Hi David, since CandyFace has answered part of your suggestion (which is very interesting!) I’ll tackle the other part:
As always project organization this comes down to user choice. I agree that for a more professional setting we should ask the user how they want to format their scene and their project beforehand, particularly for more structurally complex projects, but sometimes even my colleagues once in a while just want to sit down and draw without worrying about the scene settings; this is because the volatile nature of creative ideas, where struggling with technical walls will make you lose track of them but seriously, even Flash or Digicel’s Flipbook being as easy as they are, become mildly annoying at startup when you just want to draw pr show a potential idea to your work colleagues.
Sometimes I use Pencil2D as an annotation tool with animation capabilities to explain concepts to my colleagues during videochats for our current projects, and there’s nothing I hate most than having to fire-up Flash or Toonboom (which takeabout 5 minutes to launch) and then ask me what do I want my scene size to be when I just want to scribble how the path of action has to work in a given animation.
As a review of how other software handles project setup, Toonboom automatically sets the projects folders so it doesn’t become a chore to the artist, everything is handled by the software except for the custom made libraries in turn all the resources are moved to and referenced from these folders. Opentoonz handles this a bit differently, as you can define a starter project folder to start from, but you have to create a scene project everytime you open the program, and even if you cancel that you have to create a level (resource layer type) before starting to draw but also the resources are references from the folders and not imported as bloat for the main TNZ file.
TVPaint on the other hand starts automatically with a new untitled scene opened for you and a drawing layer ready, and you can customize how that default scene will start up everytime if you’re in a particular project, but the resources will be loaded into the final file which is a disadvantage. Lastly Flash does not have an outward project folder setup, in that sense Pencil2D behaves similarly, since .fla files are compressed zip packages that have all the resources inside of them, which is why those files also tend to corrupt so easily, but you do have the ability to use “external” flash files as libraries to alleviate the bloat.

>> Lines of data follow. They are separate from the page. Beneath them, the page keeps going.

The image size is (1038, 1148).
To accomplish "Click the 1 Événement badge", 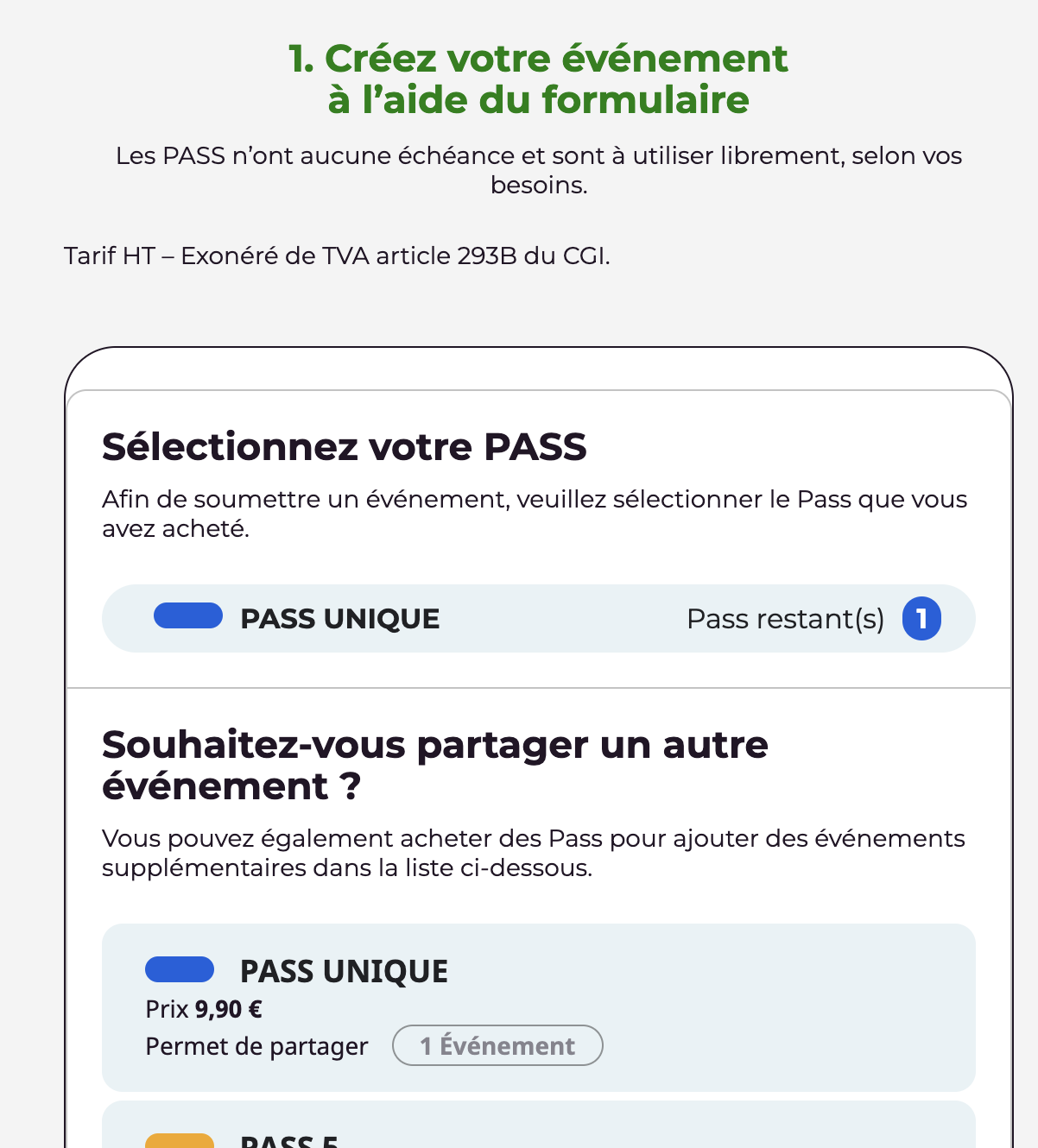I will coord(497,1045).
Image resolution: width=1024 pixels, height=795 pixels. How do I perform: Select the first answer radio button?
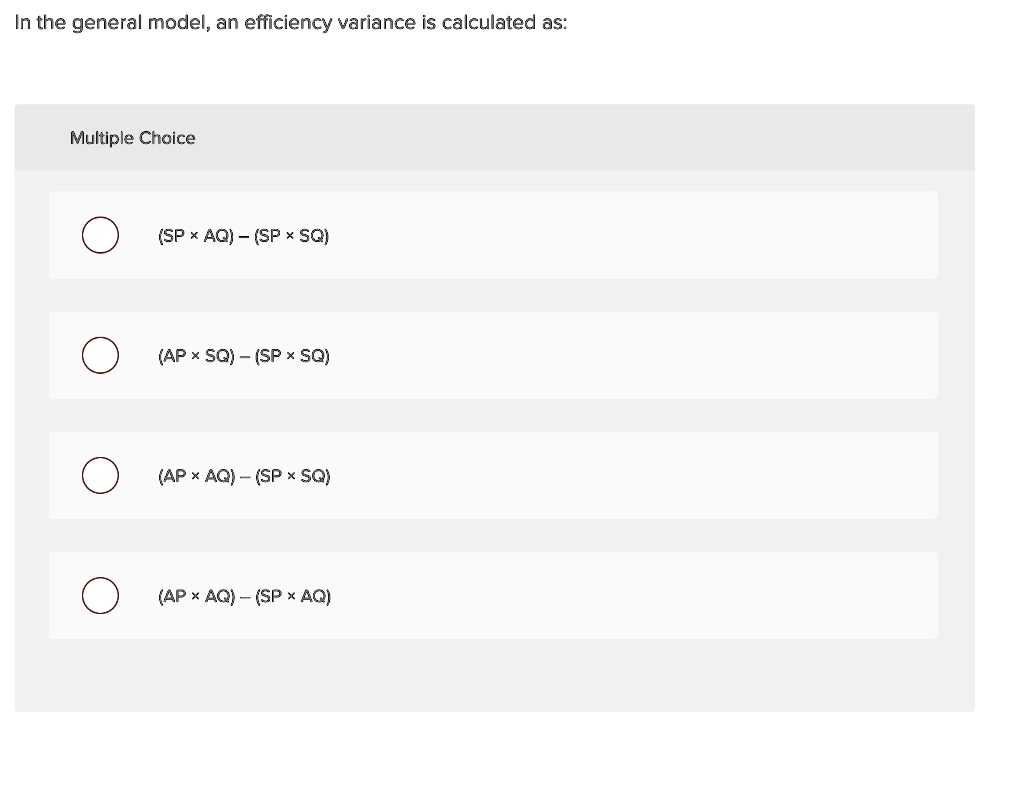100,235
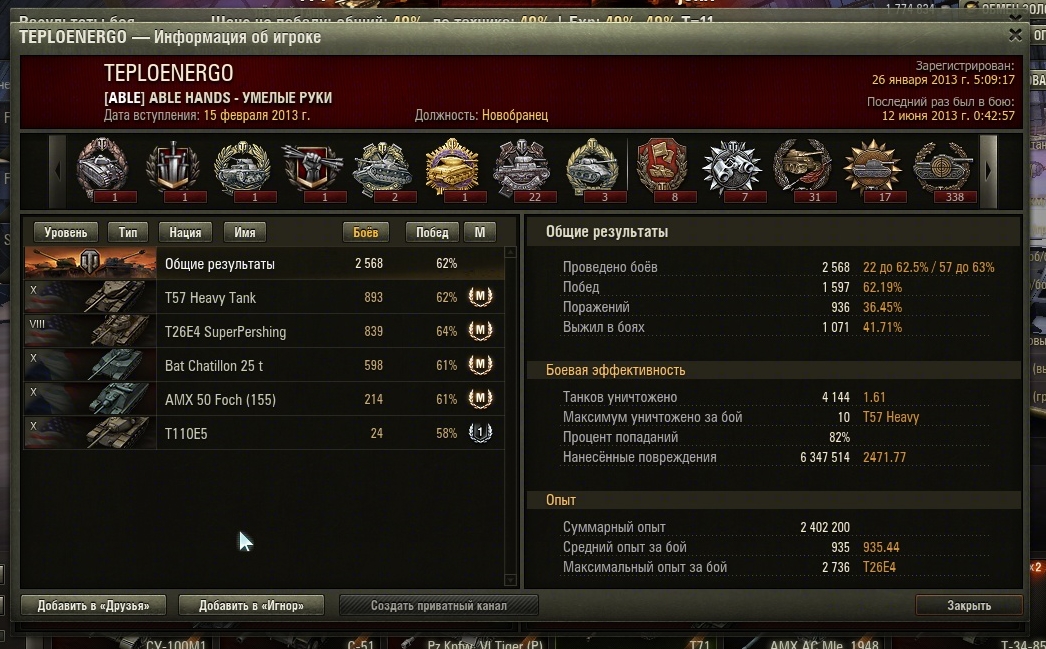Image resolution: width=1046 pixels, height=649 pixels.
Task: Click the Закрыть button
Action: 969,605
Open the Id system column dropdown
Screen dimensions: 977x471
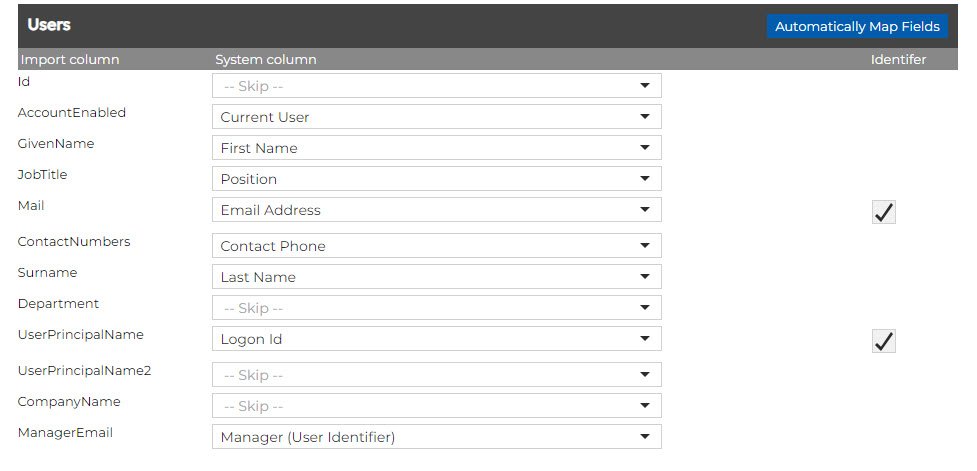pyautogui.click(x=436, y=86)
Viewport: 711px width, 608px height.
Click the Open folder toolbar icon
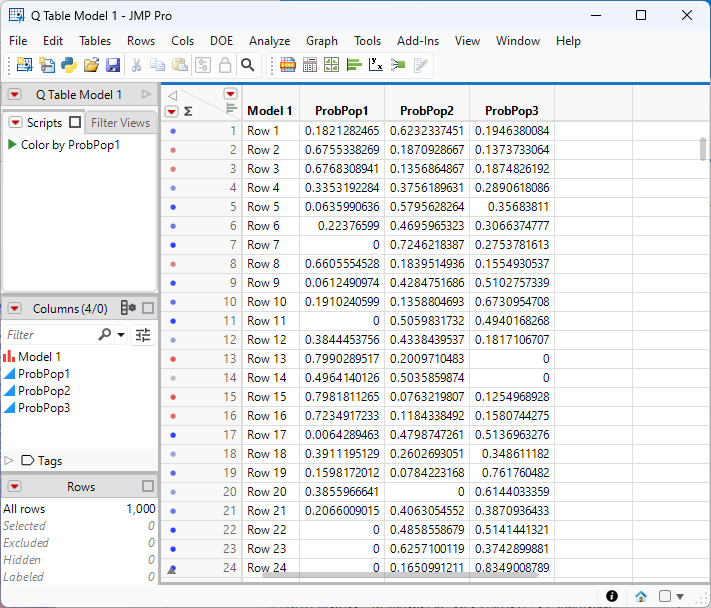coord(91,65)
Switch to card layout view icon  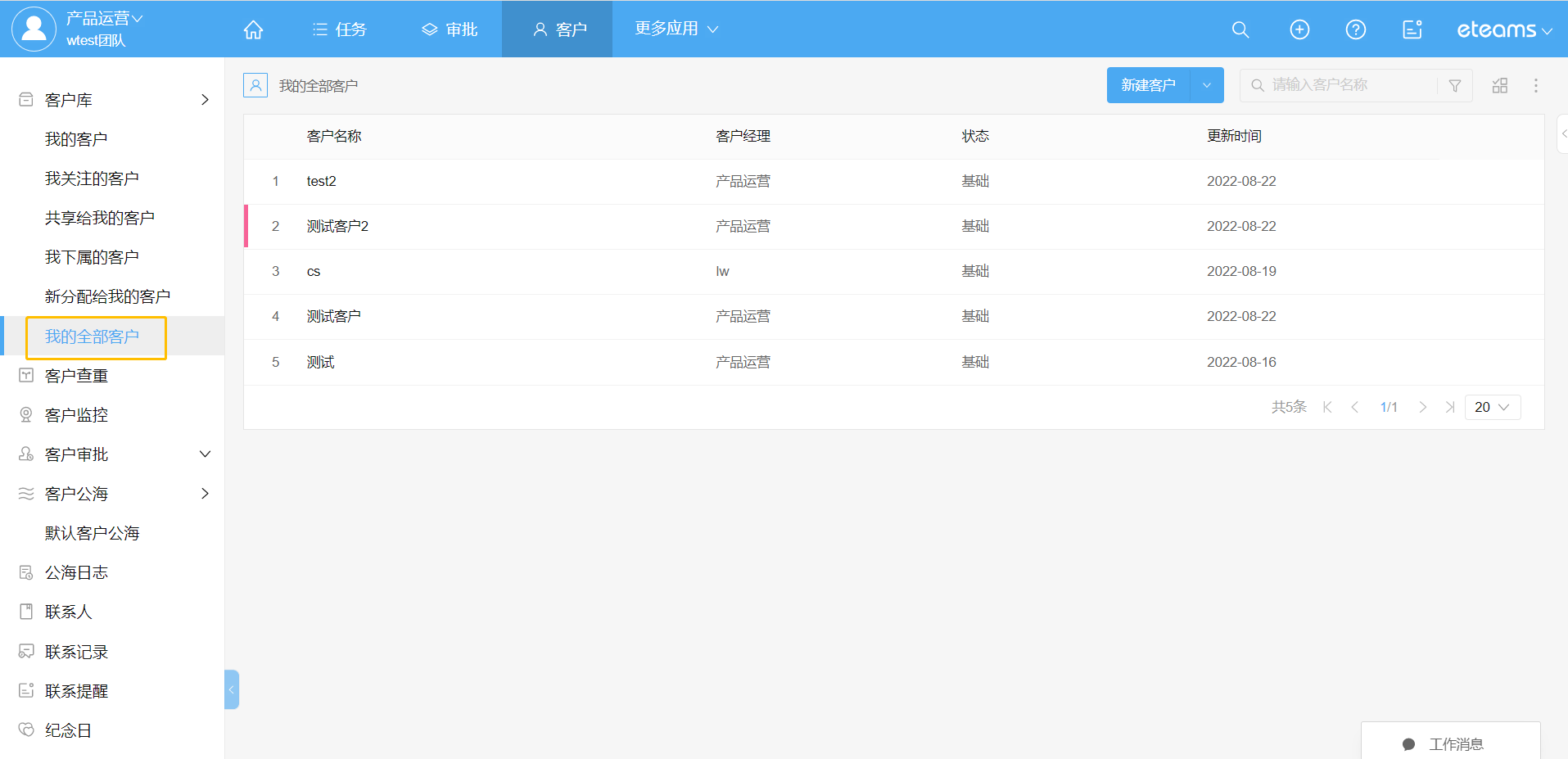click(x=1499, y=86)
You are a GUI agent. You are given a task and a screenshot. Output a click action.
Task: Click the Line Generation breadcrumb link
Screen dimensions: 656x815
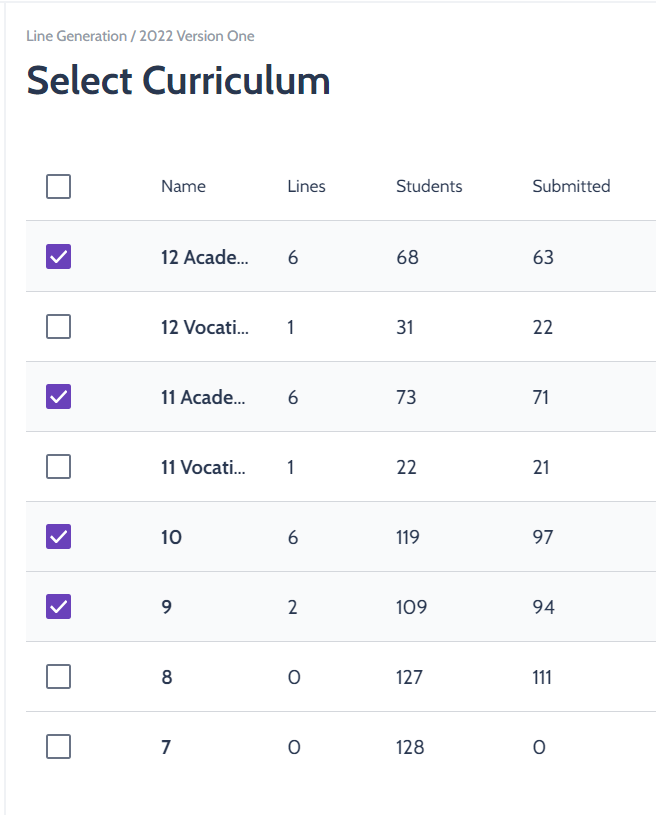coord(76,36)
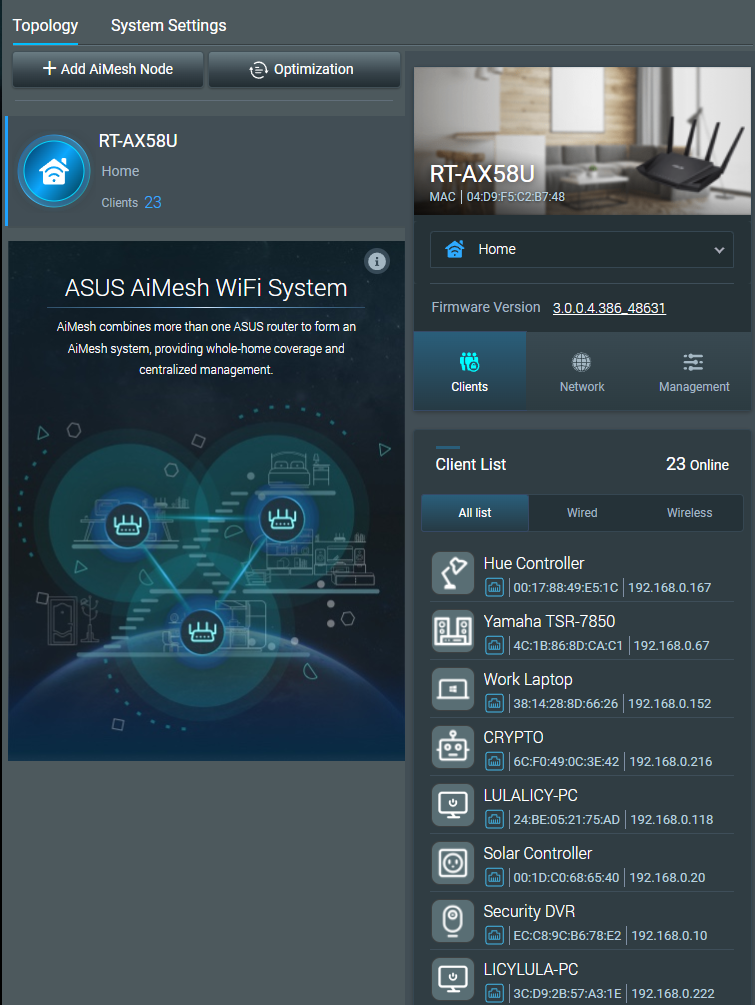Open the Topology tab
The image size is (755, 1005).
point(45,25)
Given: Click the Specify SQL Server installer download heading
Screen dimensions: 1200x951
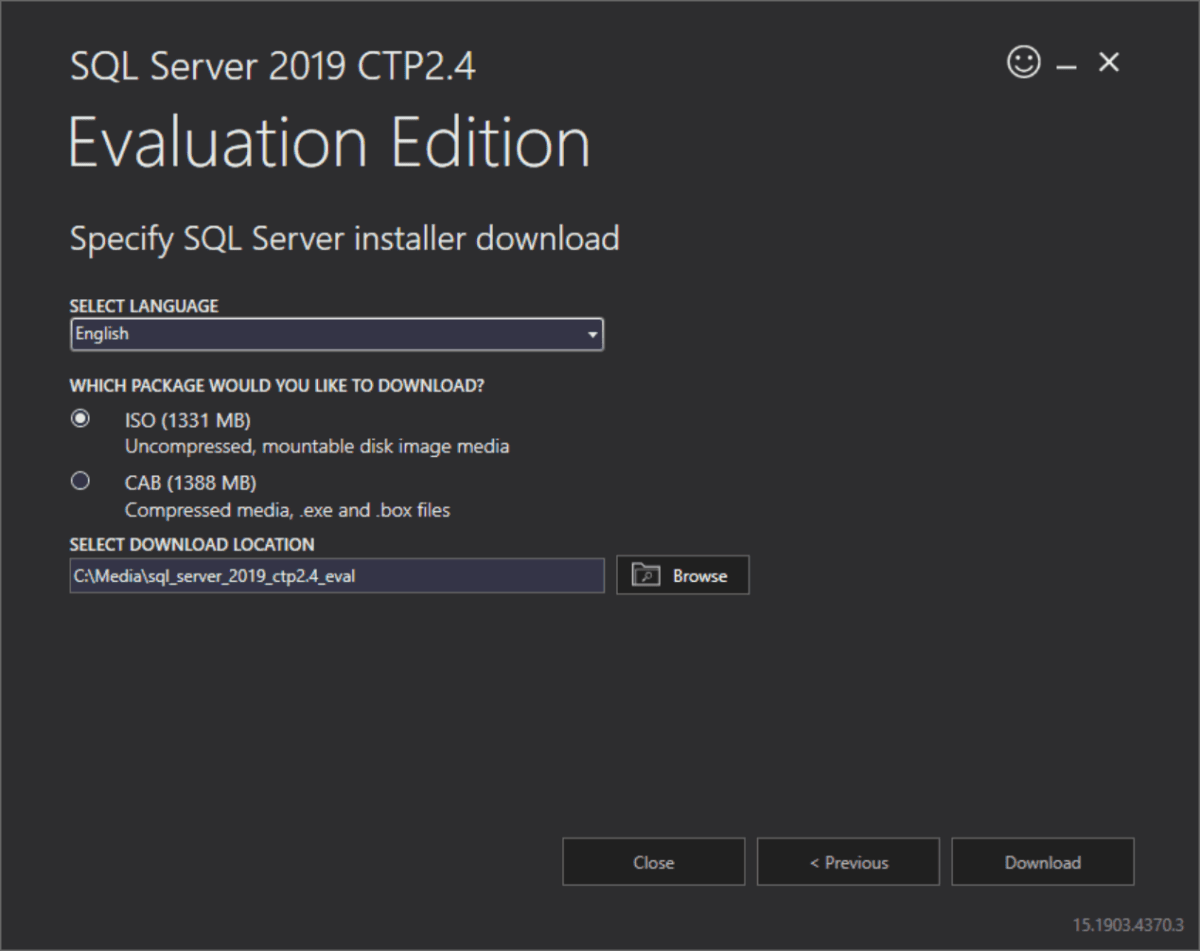Looking at the screenshot, I should 344,238.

Anyway as for possible solutions here’s my take:
I feel we DO need to ask the PRO user for project and scene settings for individual projects, and the latter has been considered on the proposal I made for having a preset manager to be asked at startup. Along with this we could also have:
- An optional toggle to switch between “quick startup” or “preset startup” on the preferences. If you know you’ll be wanting to sue Pencil2D fast and want to change the settings later, just toggle it oFF, otherwise leave it turned ON
- The possibility to have the resources organized in a more structured way, that is, in other folders, and adding more “official root folders” to the structure if we want to.
- Potentially tell Pencil2D in which root folder we want to store certain type of resource we bring into the editor or create inside it. Things like vector images, bitmap images (bgs, color models, character sheets, etc), sounds, palettes, timing + xsheets data (this is for another proposal I have to allow conversion between CSV data to keyframe data)
Note: The PCL format (when you save as you can use the legacy format instead of PCLX) is basically the same XML project file but it’s not packaged or “zipped” along the resources, so in that way as CandyFace mentioned it’s already a potential candidate for a project folder, think of PCLX more as the portable project folder as if you were to collect the files there in order to share it with colleagues to split up work.